Tip
This is a hobby project of mine that I use for my vintage computer lab (comprised of vintage Windows, macOS, and Linux computers). If you're looking for a version that works on the latest operating systems, then modern Synergy or Deskflow will be best.
My vintage computer lab has been in boxes while I'm reorganizing my garage (which is also full of boxes). Once I have my vintage computer lab back up and running, I'll be doing some development on popular 2006 Linux distros, Ubuntu 6.06 and Fedora Core 5.
— @nbolton (maintainer)
For vintage computer enthusiasts, Synergy Vintage aims to keep the origins of Synergy alive. You can use Synergy Vintage on operating systems available from 1995 to 2006; Windows (95, 98, ME, 2000, and XP), Mac OS X (Jaguar to Tiger), and Linux (e.g. Red Hat 7).
Make all your computers feel like a single device. Move between them seamlessly while staying focused on your task.
With Synergy, all the computers on your desktop form a single virtual screen. You use the mouse and keyboard of only one of the computers while you use all of the monitors on all of the computers.
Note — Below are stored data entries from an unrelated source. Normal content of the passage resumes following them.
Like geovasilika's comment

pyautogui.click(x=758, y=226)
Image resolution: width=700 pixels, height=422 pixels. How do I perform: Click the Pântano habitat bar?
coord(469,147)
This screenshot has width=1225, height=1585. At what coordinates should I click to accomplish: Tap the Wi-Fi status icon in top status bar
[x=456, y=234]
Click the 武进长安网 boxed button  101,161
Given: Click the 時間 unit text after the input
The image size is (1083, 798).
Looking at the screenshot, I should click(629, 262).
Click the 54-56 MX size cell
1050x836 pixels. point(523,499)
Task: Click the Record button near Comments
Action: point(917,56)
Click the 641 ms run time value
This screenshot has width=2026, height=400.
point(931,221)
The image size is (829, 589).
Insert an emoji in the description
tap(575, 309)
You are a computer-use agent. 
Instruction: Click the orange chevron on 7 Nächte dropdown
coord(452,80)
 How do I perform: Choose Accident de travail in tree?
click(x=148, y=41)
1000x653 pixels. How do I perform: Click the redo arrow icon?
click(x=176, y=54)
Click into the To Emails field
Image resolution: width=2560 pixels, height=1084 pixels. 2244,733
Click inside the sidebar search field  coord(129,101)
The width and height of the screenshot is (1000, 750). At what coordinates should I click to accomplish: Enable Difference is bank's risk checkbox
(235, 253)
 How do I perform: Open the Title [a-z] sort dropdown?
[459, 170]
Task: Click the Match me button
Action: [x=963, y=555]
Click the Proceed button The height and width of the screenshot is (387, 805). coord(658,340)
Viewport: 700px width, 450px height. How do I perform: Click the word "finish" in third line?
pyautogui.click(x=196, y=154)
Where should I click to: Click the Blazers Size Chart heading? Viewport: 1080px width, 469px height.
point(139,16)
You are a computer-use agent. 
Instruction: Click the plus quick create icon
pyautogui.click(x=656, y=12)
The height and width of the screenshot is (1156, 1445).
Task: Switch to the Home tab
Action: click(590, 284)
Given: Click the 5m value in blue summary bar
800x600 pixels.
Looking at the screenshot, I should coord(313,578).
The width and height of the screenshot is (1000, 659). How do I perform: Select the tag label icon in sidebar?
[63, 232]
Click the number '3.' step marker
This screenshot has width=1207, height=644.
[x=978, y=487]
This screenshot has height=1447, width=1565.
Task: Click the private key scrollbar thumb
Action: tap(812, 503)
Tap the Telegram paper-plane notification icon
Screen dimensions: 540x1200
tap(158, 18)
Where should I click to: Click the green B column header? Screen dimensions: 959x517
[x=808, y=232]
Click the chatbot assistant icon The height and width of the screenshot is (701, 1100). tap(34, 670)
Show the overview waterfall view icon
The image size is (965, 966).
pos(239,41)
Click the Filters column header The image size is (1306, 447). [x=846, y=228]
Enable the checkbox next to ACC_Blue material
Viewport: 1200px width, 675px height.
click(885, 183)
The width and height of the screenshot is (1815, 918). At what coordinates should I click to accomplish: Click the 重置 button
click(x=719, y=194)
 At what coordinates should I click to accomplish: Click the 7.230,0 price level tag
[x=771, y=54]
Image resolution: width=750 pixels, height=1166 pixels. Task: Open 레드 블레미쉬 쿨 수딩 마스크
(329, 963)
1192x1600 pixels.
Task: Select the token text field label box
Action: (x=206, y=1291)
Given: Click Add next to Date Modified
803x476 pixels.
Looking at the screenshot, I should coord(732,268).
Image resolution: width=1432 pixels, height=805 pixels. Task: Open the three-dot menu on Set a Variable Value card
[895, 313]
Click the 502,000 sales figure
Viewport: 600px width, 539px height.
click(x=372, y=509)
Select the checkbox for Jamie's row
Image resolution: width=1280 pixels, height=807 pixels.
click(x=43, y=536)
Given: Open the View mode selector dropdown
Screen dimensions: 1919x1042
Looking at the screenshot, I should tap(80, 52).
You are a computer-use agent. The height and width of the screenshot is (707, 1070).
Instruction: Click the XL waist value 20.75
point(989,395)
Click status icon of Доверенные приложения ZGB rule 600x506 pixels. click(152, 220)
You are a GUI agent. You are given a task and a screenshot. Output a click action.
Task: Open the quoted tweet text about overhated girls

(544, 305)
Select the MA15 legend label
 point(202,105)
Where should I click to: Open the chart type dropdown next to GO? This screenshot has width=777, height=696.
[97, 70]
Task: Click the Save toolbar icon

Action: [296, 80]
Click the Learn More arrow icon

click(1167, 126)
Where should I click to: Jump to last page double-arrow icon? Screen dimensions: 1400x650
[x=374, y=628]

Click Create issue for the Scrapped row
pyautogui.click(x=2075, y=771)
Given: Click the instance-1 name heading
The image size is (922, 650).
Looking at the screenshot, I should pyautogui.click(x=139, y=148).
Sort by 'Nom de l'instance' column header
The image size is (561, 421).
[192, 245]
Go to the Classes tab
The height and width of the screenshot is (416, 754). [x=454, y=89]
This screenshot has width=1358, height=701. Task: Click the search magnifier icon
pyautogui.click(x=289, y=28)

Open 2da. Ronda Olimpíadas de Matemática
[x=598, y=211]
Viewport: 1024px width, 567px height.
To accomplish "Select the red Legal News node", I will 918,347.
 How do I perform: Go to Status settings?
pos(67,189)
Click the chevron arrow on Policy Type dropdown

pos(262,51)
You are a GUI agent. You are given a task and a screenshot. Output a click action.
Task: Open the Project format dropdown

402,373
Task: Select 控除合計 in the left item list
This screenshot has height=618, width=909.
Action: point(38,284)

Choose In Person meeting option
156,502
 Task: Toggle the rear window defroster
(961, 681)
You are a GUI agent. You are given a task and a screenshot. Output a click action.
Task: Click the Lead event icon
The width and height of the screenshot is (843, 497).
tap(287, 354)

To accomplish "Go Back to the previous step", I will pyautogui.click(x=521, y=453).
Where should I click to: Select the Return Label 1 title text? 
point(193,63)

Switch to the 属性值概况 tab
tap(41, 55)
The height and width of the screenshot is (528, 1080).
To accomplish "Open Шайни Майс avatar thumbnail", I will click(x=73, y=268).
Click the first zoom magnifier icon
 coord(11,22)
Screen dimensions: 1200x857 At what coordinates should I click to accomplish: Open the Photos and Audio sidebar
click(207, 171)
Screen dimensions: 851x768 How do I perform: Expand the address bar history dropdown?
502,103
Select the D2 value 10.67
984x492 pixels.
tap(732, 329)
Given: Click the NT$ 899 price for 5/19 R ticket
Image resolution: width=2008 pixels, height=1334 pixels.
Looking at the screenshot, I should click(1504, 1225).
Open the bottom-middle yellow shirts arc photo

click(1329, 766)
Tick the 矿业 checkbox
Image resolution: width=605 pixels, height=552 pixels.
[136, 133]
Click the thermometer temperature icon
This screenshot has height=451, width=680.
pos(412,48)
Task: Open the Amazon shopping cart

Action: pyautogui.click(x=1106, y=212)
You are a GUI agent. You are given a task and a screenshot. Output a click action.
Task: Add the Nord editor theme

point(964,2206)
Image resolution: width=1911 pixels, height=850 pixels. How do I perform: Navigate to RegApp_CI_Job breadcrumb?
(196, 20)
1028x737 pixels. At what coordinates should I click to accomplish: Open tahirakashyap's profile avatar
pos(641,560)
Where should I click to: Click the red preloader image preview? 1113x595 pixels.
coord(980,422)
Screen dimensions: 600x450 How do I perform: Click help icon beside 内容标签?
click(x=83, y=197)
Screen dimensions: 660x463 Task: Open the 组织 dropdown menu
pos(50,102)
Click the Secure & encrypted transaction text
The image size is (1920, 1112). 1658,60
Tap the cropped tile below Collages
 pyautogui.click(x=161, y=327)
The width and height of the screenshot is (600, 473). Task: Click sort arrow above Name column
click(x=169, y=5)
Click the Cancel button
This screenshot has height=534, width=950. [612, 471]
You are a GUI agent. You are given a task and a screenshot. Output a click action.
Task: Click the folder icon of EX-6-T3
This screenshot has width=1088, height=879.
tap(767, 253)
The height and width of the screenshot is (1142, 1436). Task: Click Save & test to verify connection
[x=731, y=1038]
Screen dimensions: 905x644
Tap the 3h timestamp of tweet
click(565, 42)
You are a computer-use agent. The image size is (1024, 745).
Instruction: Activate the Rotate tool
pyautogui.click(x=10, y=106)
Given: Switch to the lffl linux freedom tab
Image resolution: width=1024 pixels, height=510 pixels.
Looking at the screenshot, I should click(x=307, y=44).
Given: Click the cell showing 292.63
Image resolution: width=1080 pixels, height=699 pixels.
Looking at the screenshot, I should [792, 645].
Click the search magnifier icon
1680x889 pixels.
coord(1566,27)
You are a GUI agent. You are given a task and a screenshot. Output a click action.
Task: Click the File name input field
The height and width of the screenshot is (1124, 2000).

You tell Synergy how many screens you have and their positions relative to one another. Synergy then detects when the mouse moves off the edge of a screen and jumps it instantly to the neighboring screen. The keyboard works normally on each screen; input goes to whichever screen has the cursor. Read more.
Backwards compatible with v1.1.10.
The Windows download for 1.3.1 is built on Windows 98, but the download will probably work on Windows 95, Windows ME, and possibly Windows 2000. For the Mac OS X download of 1.3.1, it's built on Mac OS X Tiger 10.4 using the 10.3.9 SDK, so as well as working on Mac OS X 10.4, it will probably work on any version of Mac OS X 10.3, but is unlikely to work with older versions of Mac OS X (such as 10.2 and below).
- Windows (coming soon)
- Mac OS X (debug version)
- Linux (coming soon)
The Mac OS X download of 1.1.10 is built on Mac OS X Panther 10.3 using the 10.2 deployment target, so it's likely that this will work on both Mac OS X 10.3 and 10.2, but is unlikely to work on earlier versions of Mac OS X such as 10.1. It's also a debug version, which is useful for developers.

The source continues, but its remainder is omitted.